Distribution. Sandy sterile soil along sea beaches, and bluffs in the immediate vicinity of the ocean; neighborhood of Santa Barbara, Santa Barbara County, California, to the shores of Magdalena Bay, Lower California, and on the Santa Barbara and Cedros islands; on the mainland usually shrubby, forming close impenetrable thickets; in more sheltered situations and on the islands becoming arborescent; probably of its largest size on the shores of Todos Santos Bay, Lower California.
XXXII. CYRILLACEÆ.
Trees or shrubs, with small scaly buds and watery juice. Leaves alternate, entire, subcoriaceous, without stipules, persistent or tardily deciduous. Flowers small, regular, perfect, on slender bibracteolate pedicels, in terminal or axillary racemes; calyx 5—8-lobed, persistent, the lobes imbricated in the bud; petals 5—8, hypogynous; stamens 5—10, hypogynous, those opposite the petals shorter than the others; anthers oblong, introrse, 2-celled, the cells laterally dehiscent, opening longitudinally; ovary 2—4-celled; ovules suspended, anatropous; raphe dorsal; micropyle superior. Fruit an indehiscent capsule. Seed suspended; seed-coat membranaceous; albumen fleshy, radicle superior.

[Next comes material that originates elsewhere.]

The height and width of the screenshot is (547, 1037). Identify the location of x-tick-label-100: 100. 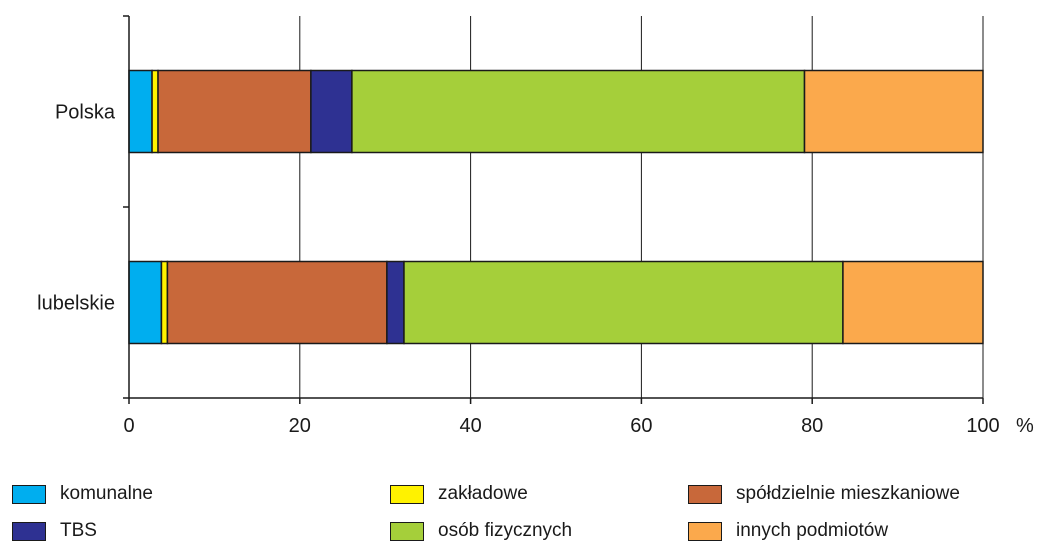
(982, 426).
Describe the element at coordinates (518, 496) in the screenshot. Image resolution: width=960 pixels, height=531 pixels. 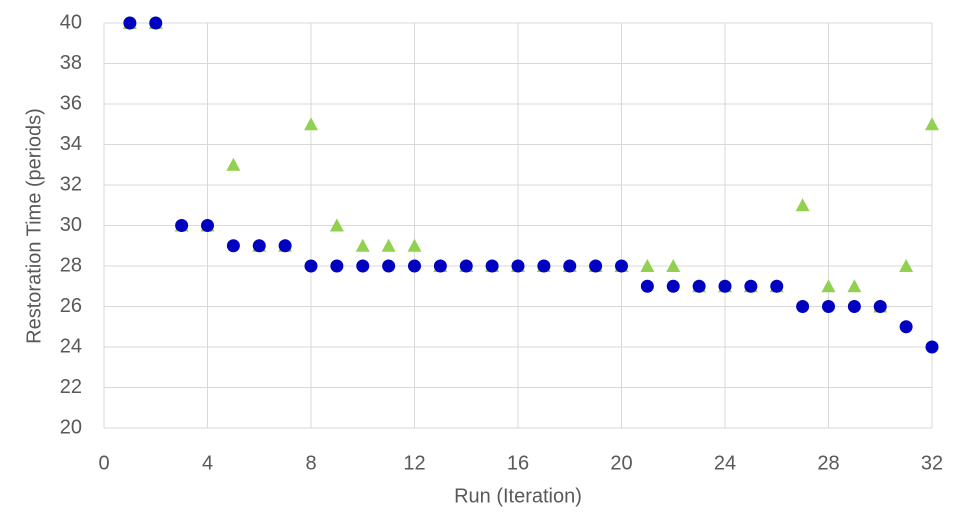
I see `x-axis-label: Run (Iteration)` at that location.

A family confined to the warmer parts of America, with three genera, of which two are represented by small trees in the southern states.

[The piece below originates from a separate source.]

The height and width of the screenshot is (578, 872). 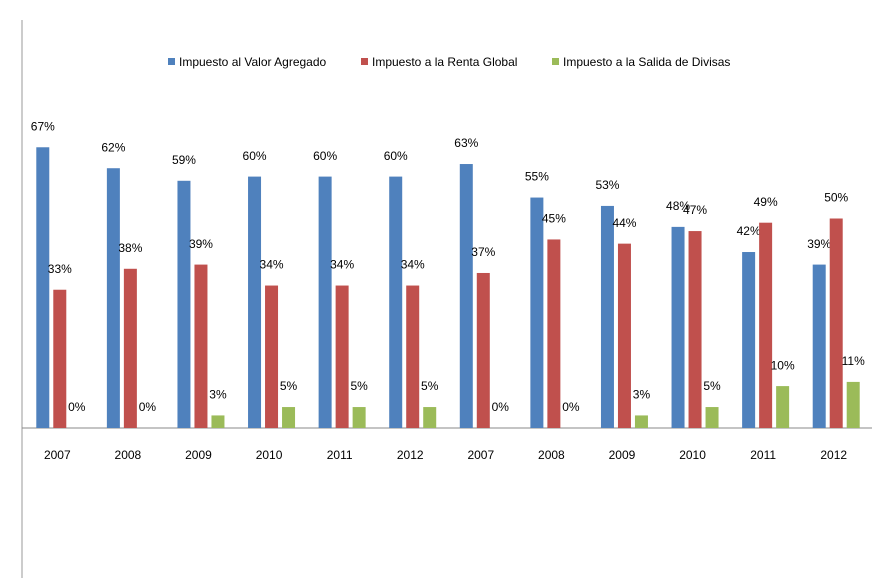 What do you see at coordinates (749, 231) in the screenshot?
I see `value-label: 42%` at bounding box center [749, 231].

CONSPECTUS OF THE GENERA OF THE UNITED STATES.
Flowers in axillary racemes; calyx 5-lobed; petals 5 contorted in the bud; fruit without wings, 2-celled, with 2 seeds in each cell.1. [Cyrilla.] Flowers in terminal racemes; calyx 5—8-lobed; petals 5—8 imbricated in the bud; fruit with 2—4 wings, 3 or rarely 4-celled, with 1 seed in each cell.2. [Cliftonia.]
1. CYRILLA L.
A glabrous tree or shrub, with spongy bark, slender terete branchlets conspicuously marked by large leaf-scars, and narrow acute winter-buds covered with chestnut-brown scales. Leaves usually clustered near the end of the branches, oblong or oblong-obovate, pointed, rounded, or slightly emarginate at apex, conspicuously reticulate-veined, short-petiolate. Flowers on pedicels from the axils of narrow alternate persistent bracts, in slender racemes from the axils of fallen leaves or of small deciduous bracts near the end of the branches of the previous year; calyx minute, divided nearly to the base into 5 ovate-lanceolate acute coriaceous lobes; petals 5, contorted in the bud, white or rose color, inserted on an annular disk, three or four times longer than the calyx-lobes, oblong-lanceolate, acute, concave, subcoriaceous, furnished below the middle on the inner surface with a broad glandular nectary; stamens 5, opposite the divisions of the calyx, inserted with and shorter than the petals; filaments subulate, fleshy; anther-cells united above the point of attachment, free below; ovary ovoid, free, sessile, pointed, 2-celled; styles short, thick; stigma 2-lobed, with spreading lobes; ovules 3 in each cell, suspended from an elongated placental process developed from the apex of the cell. Fruit 2-celled, broad-ovoid, crowned with the remnants of the persistent style; pericarp spongy. Seeds 2 in each cell, elongated, acuminate; embryo minute, cylindric, 2-lobed.